Imagine a cash cow that once brought in a staggering N26.2 billion for Nigeria in a single year, completely drying up to zero. Sounds like fiction? Unfortunately, it is the harsh reality of Nigeria’s once-booming ginger export industry.
For decades, Nigerian ginger was globally revered for its high volatile oil content, pungent aroma, and top-tier spice quality. It positioned Nigeria comfortably as the second-largest ginger producer in the world. But today, the story has dramatically changed. By the end of 2025, Nigeria’s ginger export earnings spectacularly crashed from N26.2 billion in 2023 to absolutely zero naira.
How did a national agricultural treasure collapse so fast? Welcome to the devastating reality of the 2023–2025 Ginger Blight Epidemic.
The Culprit: The Deadly Tuber Rot Disease
The primary villain in this agricultural tragedy is a brutal fungal infection known as Ginger Blight or “tuber rot disease.” The disease viciously attacks the underground tubers, causing the above-ground plants to wither and die.
In Kaduna State—Nigeria’s undisputed ginger headquarters—along with parts of Nasarawa, Benue, and Plateau, the blight struck like a plague. It wiped out a heart-wrenching 90% of the farmers’ harvest. According to the Federal Ministry of Agriculture and Food Security, smallholder farmers incurred staggering losses exceeding N12 billion.
Florence Edwards, National President of the Ginger Growers, Processors and Marketers Association of Nigeria (GGPMAN), perfectly captured the despair: “As of today, we have nothing to export. I have lost everything.

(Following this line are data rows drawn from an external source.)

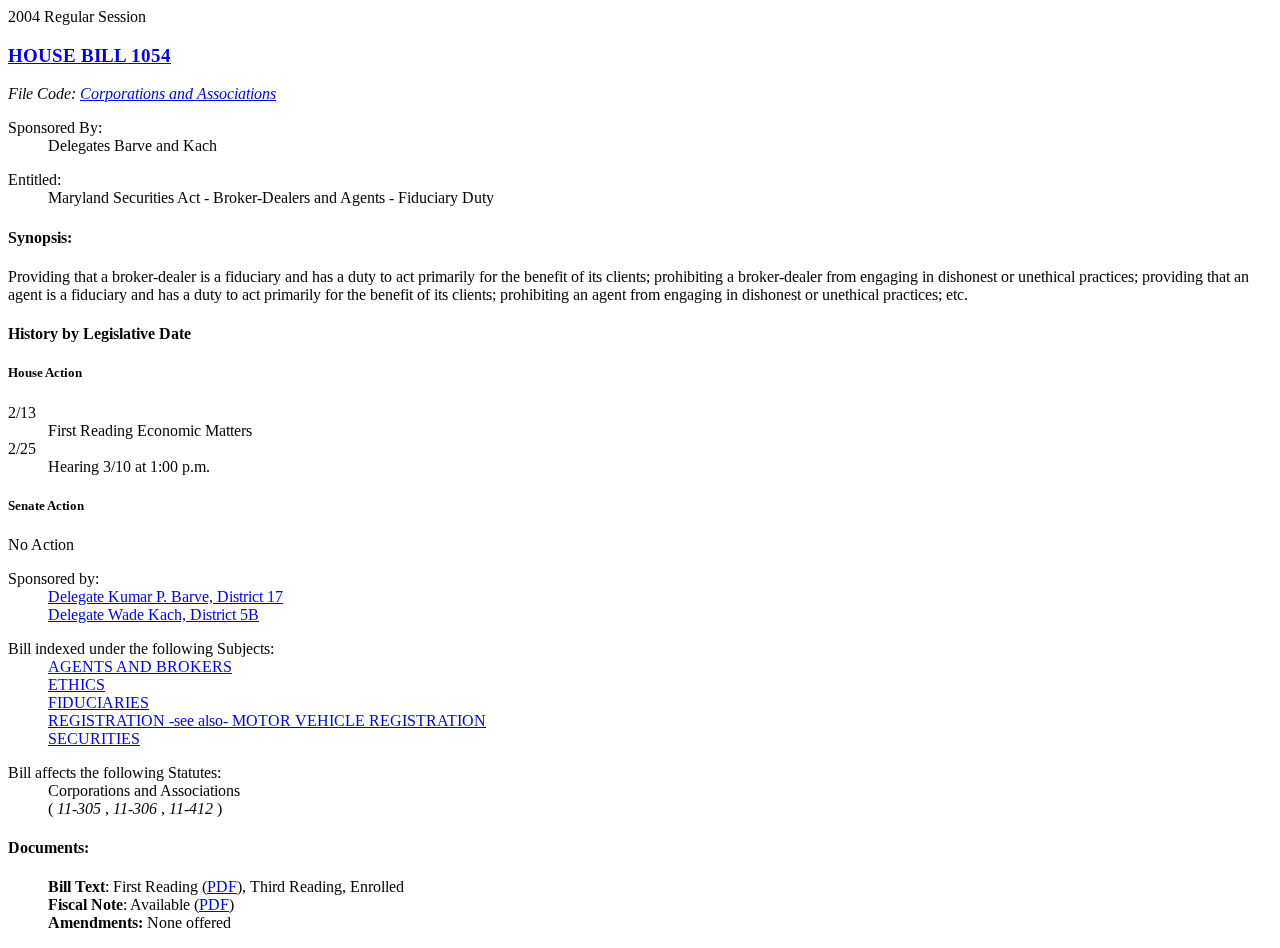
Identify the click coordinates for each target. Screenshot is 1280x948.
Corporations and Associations (178, 93)
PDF (222, 886)
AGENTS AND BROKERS (140, 666)
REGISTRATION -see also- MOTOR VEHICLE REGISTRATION (267, 720)
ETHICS (76, 684)
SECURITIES (94, 738)
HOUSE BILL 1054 (89, 55)
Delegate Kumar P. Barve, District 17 (165, 596)
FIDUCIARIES (98, 702)
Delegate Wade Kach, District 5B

I can’t even do anything anymore, nothing to show for all my efforts.”
The Bizarre Economics: Why Exports Dropped to Zero
You might wonder: if we still produced some ginger, why didn’t we export it? The answer lies in simple but brutal economics.
Because the blight wiped out almost the entire crop, the law of supply and demand kicked in locally. Ginger became an incredibly scarce and pricey commodity in Nigeria. In just two years, the price of a 50kg bag of fresh ginger skyrocketed by 500%—jumping from N50,000 in 2023 to an unbelievable N300,000 today.
By the time the remaining ginger was dried and split, the domestic price surged to a record N15.2 million ($10,000) per metric ton.
However, in the international market, Asian and European buyers were only willing to pay the standard global rate of about $2,000 per ton. For Nigerian exporters, buying ginger locally at $10,000 to sell abroad at $2,000 was economic suicide. As a result, exporters simply folded their hands, abandoning international buyers to source from cheaper global competitors. The local market swallowed whatever little ginger was left.
A Vicious Cycle of Recycled Seeds
Why hasn’t the disease been defeated? Experts note that Nigerian farmers have been recycling the same ginger seeds for over 20 years. When an outbreak happens, the surviving seeds are often still carriers of the fungus. Replanting them the next season only invites another wave of the blight.
While the Federal Government, through the National Agricultural Development Fund (NADF), recently tried to intervene with a N1.6 billion support package containing pesticides, fungicides, and fertilizers, agricultural experts say this is just a band-aid on a bullet wound.
What Nigerian farmers desperately need right now are disease-resistant seeds. Treating the soil and distributing modern, resilient seedlings are the only ways to guarantee that the disease doesn’t return to ravage the next planting season.
A Call to Action
For Nigeria’s non-oil export dreams, this total crash is a massive wake-up call. We are watching millions of dollars in foreign exchange slip through our fingers while thousands of local farmers—mostly women and youths in rural communities—are pushed into poverty.
If the government and private sector do not urgently subsidize disease-resistant seedlings and implement rigorous soil-treatment programs, Nigeria risks permanently surrendering its status as a global ginger powerhouse.
The soil in Kaduna and the Middle Belt is still fertile, and the global demand for ginger is higher than ever. It is time for the government to step up, heal the land, and help our farmers reclaim Nigeria’s lost ginger crown.